Document excerpt.
┏━━
Helsinki launches €1 million sustainable energy prize
City to become a test bed for innovative heating solutions
The city of Helsinki, Finland, has launched a one million euro challenge to find sustainable city heating solutions to replace coal and biomass, with the aim of becoming carbon-neutral by 2035.
Coal, which currently supplies half the city’s heat has been banned from energy production in Finland from 2029. Biomass solutions (e.g. wood chip generation) have also been prohibited from entering the challenge as the city seeks to be ‘truly sustainable’.
Helsinki Mayor Jan Vapaavuori is urging innovators from around the world to propose game-changing solutions for the future of urban heating.
“Solving the urban heating challenge is crucial to reach global climate goals. Cities have a key role to play in the transition to a low carbon economy, and Helsinki is now taking an initiative to lead the way. We invite innovators from all around the world to use our city as a test bed to develop not just fossil free, but truly sustainable, solutions. Together, we will create the future of heating to fight global warming,” says Mr Vapaavuori.
The pathway to 2029
The goal of the challenge is to find solutions that can be implemented in Helsinki by 2029 and that potentially could contribute to decarbonising city heating around the world. The City of Helsinki is committed to openly sharing the solutions and knowhow gathered from the challenge.
┗━━
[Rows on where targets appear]
┏━━
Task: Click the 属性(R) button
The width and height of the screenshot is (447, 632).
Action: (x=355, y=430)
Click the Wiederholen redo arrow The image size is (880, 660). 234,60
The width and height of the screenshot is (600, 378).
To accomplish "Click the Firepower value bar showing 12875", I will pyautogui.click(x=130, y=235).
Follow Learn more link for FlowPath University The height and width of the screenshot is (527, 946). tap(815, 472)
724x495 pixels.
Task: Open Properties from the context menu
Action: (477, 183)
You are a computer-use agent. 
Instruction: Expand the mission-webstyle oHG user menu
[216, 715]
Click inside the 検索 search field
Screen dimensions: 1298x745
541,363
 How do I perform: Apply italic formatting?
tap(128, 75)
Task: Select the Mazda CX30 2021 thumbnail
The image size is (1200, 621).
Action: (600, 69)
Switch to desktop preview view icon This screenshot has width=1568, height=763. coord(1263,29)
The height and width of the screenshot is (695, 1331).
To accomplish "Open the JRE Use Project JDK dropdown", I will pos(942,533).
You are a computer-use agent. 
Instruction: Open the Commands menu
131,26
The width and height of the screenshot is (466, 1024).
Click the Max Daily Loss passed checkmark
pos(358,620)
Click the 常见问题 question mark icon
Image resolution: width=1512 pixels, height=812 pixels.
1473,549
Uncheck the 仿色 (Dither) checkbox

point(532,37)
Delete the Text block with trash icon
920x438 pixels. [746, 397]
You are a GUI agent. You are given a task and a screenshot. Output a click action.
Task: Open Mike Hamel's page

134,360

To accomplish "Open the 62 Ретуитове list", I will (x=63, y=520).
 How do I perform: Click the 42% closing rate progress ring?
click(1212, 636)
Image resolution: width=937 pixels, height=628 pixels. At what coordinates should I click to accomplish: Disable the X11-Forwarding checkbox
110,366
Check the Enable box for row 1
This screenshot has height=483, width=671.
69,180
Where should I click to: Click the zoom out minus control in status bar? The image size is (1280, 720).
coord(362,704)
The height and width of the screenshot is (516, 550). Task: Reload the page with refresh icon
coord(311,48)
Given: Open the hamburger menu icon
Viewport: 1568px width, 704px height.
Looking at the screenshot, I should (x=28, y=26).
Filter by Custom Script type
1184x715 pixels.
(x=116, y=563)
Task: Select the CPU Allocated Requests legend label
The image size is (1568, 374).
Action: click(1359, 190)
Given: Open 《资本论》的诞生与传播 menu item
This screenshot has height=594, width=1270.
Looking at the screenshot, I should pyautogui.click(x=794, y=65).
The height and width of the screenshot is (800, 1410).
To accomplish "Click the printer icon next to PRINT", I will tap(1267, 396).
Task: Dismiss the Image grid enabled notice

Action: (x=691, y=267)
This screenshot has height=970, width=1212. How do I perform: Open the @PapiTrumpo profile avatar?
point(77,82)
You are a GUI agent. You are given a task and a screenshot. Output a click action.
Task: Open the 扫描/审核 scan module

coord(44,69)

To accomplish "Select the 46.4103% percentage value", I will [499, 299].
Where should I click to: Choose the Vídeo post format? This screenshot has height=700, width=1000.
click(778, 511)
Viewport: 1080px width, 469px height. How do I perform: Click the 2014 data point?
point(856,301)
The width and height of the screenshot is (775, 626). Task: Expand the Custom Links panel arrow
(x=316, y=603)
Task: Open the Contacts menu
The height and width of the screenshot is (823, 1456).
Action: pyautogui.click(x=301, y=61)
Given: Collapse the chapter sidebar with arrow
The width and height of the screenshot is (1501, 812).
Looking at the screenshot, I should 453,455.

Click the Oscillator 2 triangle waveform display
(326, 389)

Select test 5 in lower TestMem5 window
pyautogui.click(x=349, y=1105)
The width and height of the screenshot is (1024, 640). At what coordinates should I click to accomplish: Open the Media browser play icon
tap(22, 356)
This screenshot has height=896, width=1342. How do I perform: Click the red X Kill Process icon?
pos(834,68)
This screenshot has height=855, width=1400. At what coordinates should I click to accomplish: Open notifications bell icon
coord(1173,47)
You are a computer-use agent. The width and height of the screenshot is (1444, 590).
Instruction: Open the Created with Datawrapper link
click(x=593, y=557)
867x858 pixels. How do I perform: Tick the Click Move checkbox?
┗━━
Task list.
A. Based on the Helsinki heating prize article, do these statements agree with it: (i) coal currently supplies half of Helsinki's heat; (ii) biomass solutions may be entered in the challenge; (iii) the city aims to become carbon-neutral by 2029? Answer yes or no for each, and quote the words from the article that decide it.
B. Extend the Helsinki heating prize article past its final sentence, keeping its tone and its focus on the challenge.

Final results.
A.
(i) Yes: "Coal, which currently supplies half the city’s heat"
(ii) No: "Biomass solutions (e.g. wood chip generation) have also been prohibited from entering the challenge"
(iii) No: "with the aim of becoming carbon-neutral by 2035"

B.
Cities such as Toronto, Amsterdam, Vancouver, and Leeds as well as organisations like the World Economic Forum’s Global Future Council and C40 City Solutions Platform, are already supporting the initiative, to name a few.
“Climate change is a global crisis that will not be solved by quick fixes. With over half of the city’s heat coming from coal, we hope that our shift to sustainable energy can help inspire other cities and act as a real-life case that a transition is possible. Taking this next step might lead to a revolutionary breakthrough in our pursuit for a more sustainable city life,” says Mr Vapaavuori.
The scope of Helsinki’s existing heating system allows for a range of solutions, from large to small scale, but the ideal combination of solutions is yet to be found. The winning proposal could just as well include technological and business model innovations, as it could be a solution requiring system-level transformation.
Proposed solutions will be evaluated based on climate impact, impact on natural resources, cost, implementation schedule, implementation feasibility, reliability and security of supply, and capacity.
About the Helsinki Energy Challenge
The Helsinki Energy Challenge is a challenge competition, open globally to anyone who can propose a sustainable heating solution for Helsinki – consortiums, start-ups, larger and more established companies, research institutions, universities, research groups and individual experts. The only requirement is that participants should join the competition as a team.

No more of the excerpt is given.